What the task requires |
Nothing but the lines from the one containing "The image size is (952, 1270)." through the end of the entries below should appear in your answer, transcribed exactly; please drop the pictures.

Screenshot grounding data

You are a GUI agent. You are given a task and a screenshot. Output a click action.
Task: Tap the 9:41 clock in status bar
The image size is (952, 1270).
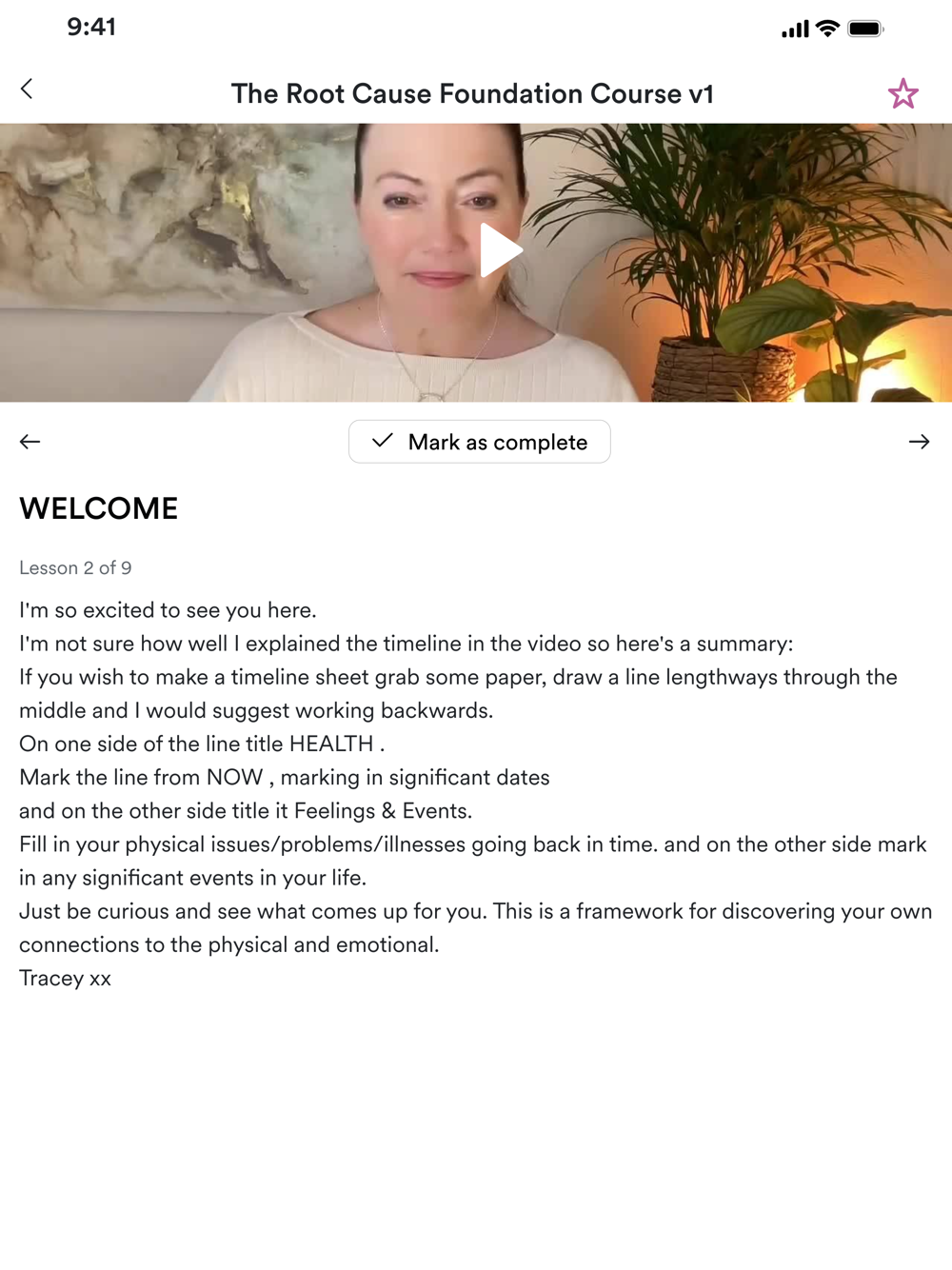91,27
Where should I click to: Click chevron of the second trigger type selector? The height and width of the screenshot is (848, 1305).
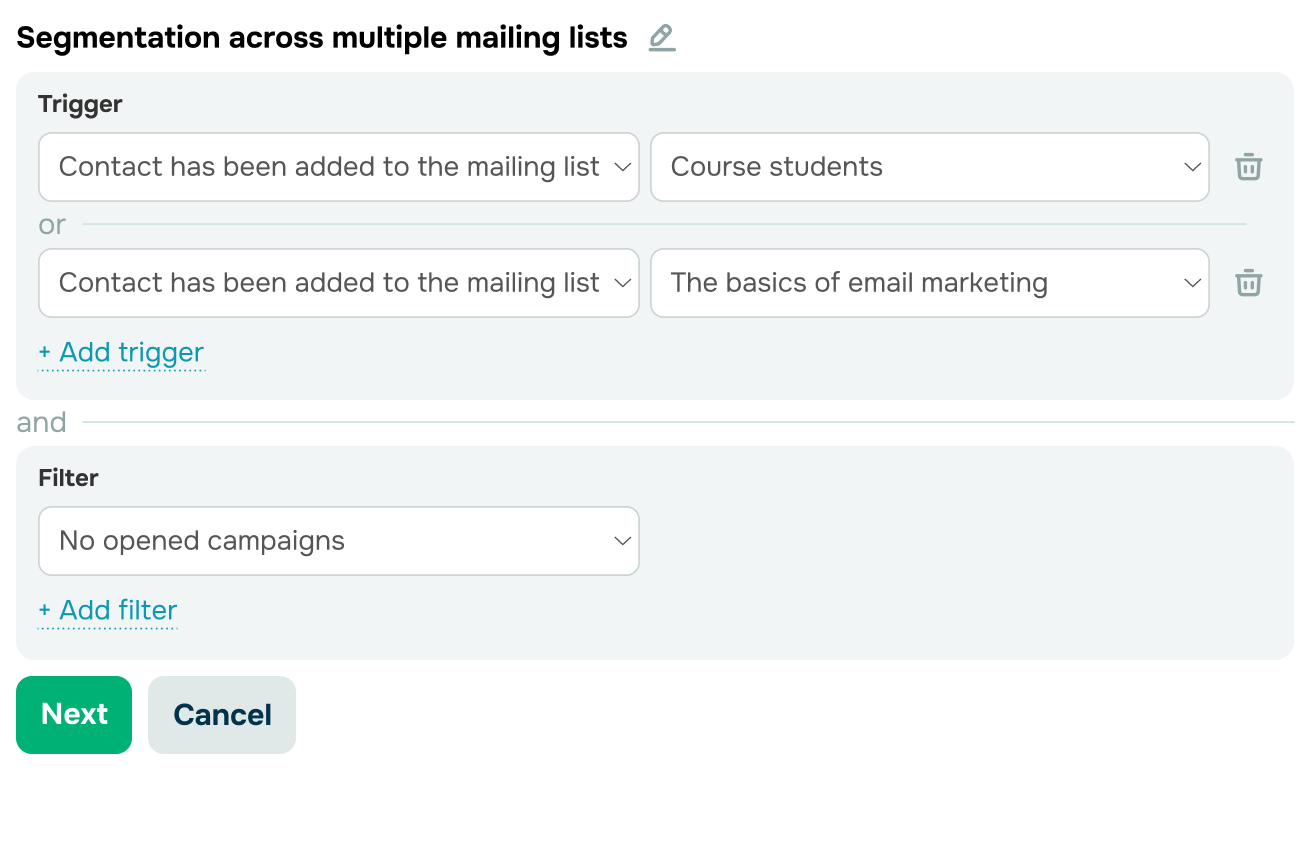pos(622,283)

Expected output |
The image size is (952, 1270).
91,27
Where should I click to: Click chevron of the second trigger type selector? The height and width of the screenshot is (848, 1305).
pos(622,283)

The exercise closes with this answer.